The oviposition preference of females from both the FRA and SEN populations varied depending on the plant species encountered (χ 25 = 814.76, P < 0.001, χ 25 = 290.08, P < 0.001, respectively) (Fig. 1b). The number of eggs laid by the FRA and SEN females was the highest on S. lycopersicum (≈ 23 and 11, respectively), whereas it was the lowest on C. annuum (0 and ≈ 1, respectively) and C. frutescens (no eggs deposited by the two parasitoid populations). This number differed also depending on the population tested. The FRA population laid a higher number of eggs than the SEN population in S. lycopersicum and S. melongena (χ 21 = 48.53, P < 0.001, χ 21 = 33.88, P < 0.001, respectively), whereas the SEN population laid a higher number of eggs than the FRA population in S. tuberosum and C. annuum (χ 21 = 14.01, P < 0.001, χ 21 = 8.32, P = 0.004, respectively).
Juvenile performance (egg to adult)
Proportion of eggs reaching the adult stage varied significantly depending on the plant species for the FRA (χ 25 = 187.07, P < 0.001) and SEN (χ 25 = 179.09, P < 0.001) populations (Table 2).
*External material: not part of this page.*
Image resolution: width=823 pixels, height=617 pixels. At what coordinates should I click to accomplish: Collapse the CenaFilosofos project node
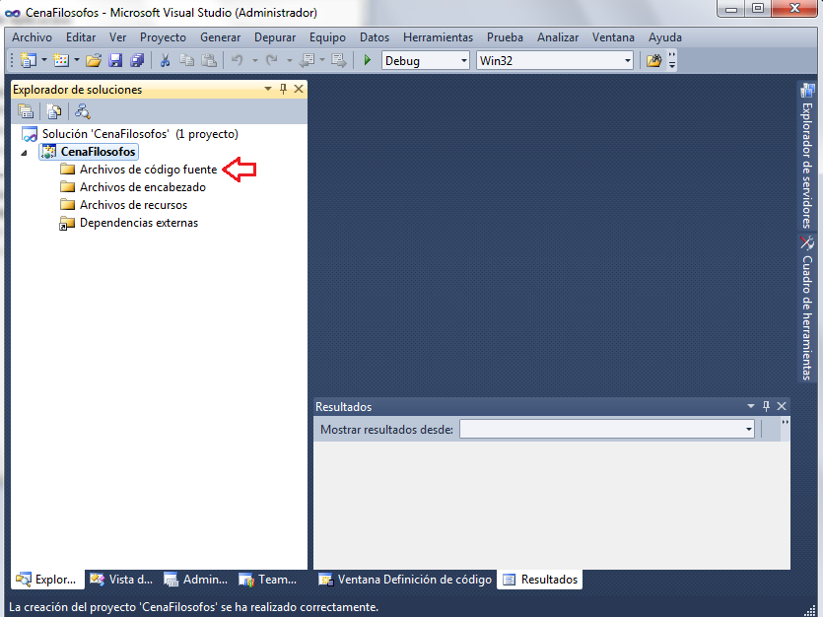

Survival rate of the FRA population was higher on S. lycopersicum than that on S. melongena and S. tuberosum, themselves higher than on S. aethiopicum. Survival rate of SEN did not significantly differ on S. lycopersicum and S. melongena, but was higher on S. lycopersicum than on S. tuberosum and S. aethiopicum (Table 2). For both populations, there was low or no survival on C. annuum and C. frutescens, respectively. Survival from egg to adult did not differ significantly between populations, for one given host plant (MANOVA Wilk’s test, P > 0.05).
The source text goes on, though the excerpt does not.